Ya-Bon agak seperti raksasa, kulitnya sewarna batu bara mengilap, dengan kepala bagian wol, dan sedikit bulu-bulu ikal di dagu. Lengan baju yang kosong diikatkan ke bahu kirinya dan dua medali yang tersemat di jaketnya. Salah satu pipi Ya-Bon, satu sisi rahangnya, setengah bagian mulut, dan seluruh langit-langit mulutnya hancur oleh pecahan peluru. Setengah bagian mulutnya yang lain terbelah sampai telinga sehingga dia tampak seperti sedang tertawa tanpa henti dan itu menambah kejanggalan karena bagian wajahnya yang cedera, yang ditambal sebaik mungkin dan ditutupi dengan kulit yang dicangkokkan, tetap tanpa ekspresi.
Setelah itu, Ya-Bon kehilangan kemampuan berbicaranya. Hal yang bisa dilakukannya hanyalah mengeluarkan serangkaian geraman tidak jelas dan dari sanalah julukan"Ya-Bon" senantiasa dipakainya.
Ya-Bon menggeram dengan sikap puas, menatap bergantian dari tuan ke korbannya, seperti anjing pemburu yang baik berdiri di atas burung yang dipungutnya.
"Bagus," kata si perwira. "Tapi, lain kali, lakukan pekerjaanmu dengan lebih lembut."

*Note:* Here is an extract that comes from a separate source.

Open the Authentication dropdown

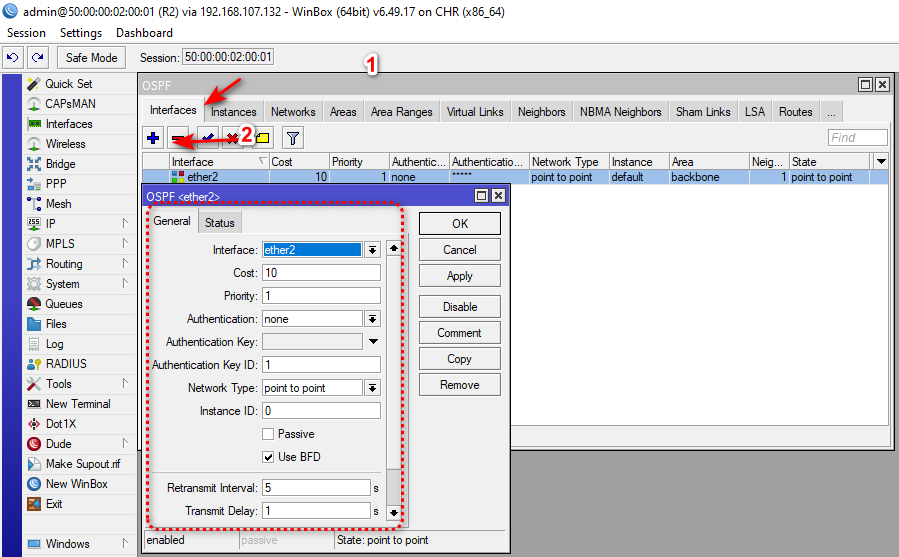point(372,319)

Dia membungkuk di atas laki-laki itu, meraba jantungnya dan, setelah tahu laki-laki itu hanya pingsan, bertanya kepada perawat, "Apa kau kenal dia?"
"Tidak," jawab Coralie.
"Apa kau yakin? Pernahkah kau melihat kepala itu di suatu tempat?"

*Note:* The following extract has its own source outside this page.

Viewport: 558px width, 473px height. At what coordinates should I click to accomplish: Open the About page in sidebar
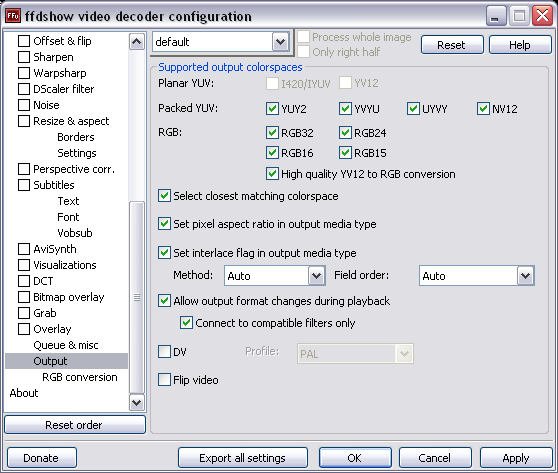[x=24, y=393]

Kepala itu sangat besar, berambut hitam, diminyaki, dan janggut lebat. Pakaian wol tebal berwarna biru tua dan berpotongan bagus yang dikenakan laki-laki itu menunjukkan bahwa dia berkecukupan.
"Tidak pernah... tidak pernah,"tandas Coralie.
Kapten Belval menggeledah saku-saku si laki-laki. Tak ada surat keterangan apa pun.
"Baiklah," katanya, sambil bangkit berdiri, "kita akan menunggu sampai dia sadar, lalu menanyainya. Ya-Bon, ikat tangan dan kakinya dan tunggu di sini, di aula. Kalian yang lain, pulanglah, sudah waktunya kalian berada dalam rumah. Aku bawa kunci. Ucapkan selamat tinggal kepada Bunda Coralie, lalu pergilah."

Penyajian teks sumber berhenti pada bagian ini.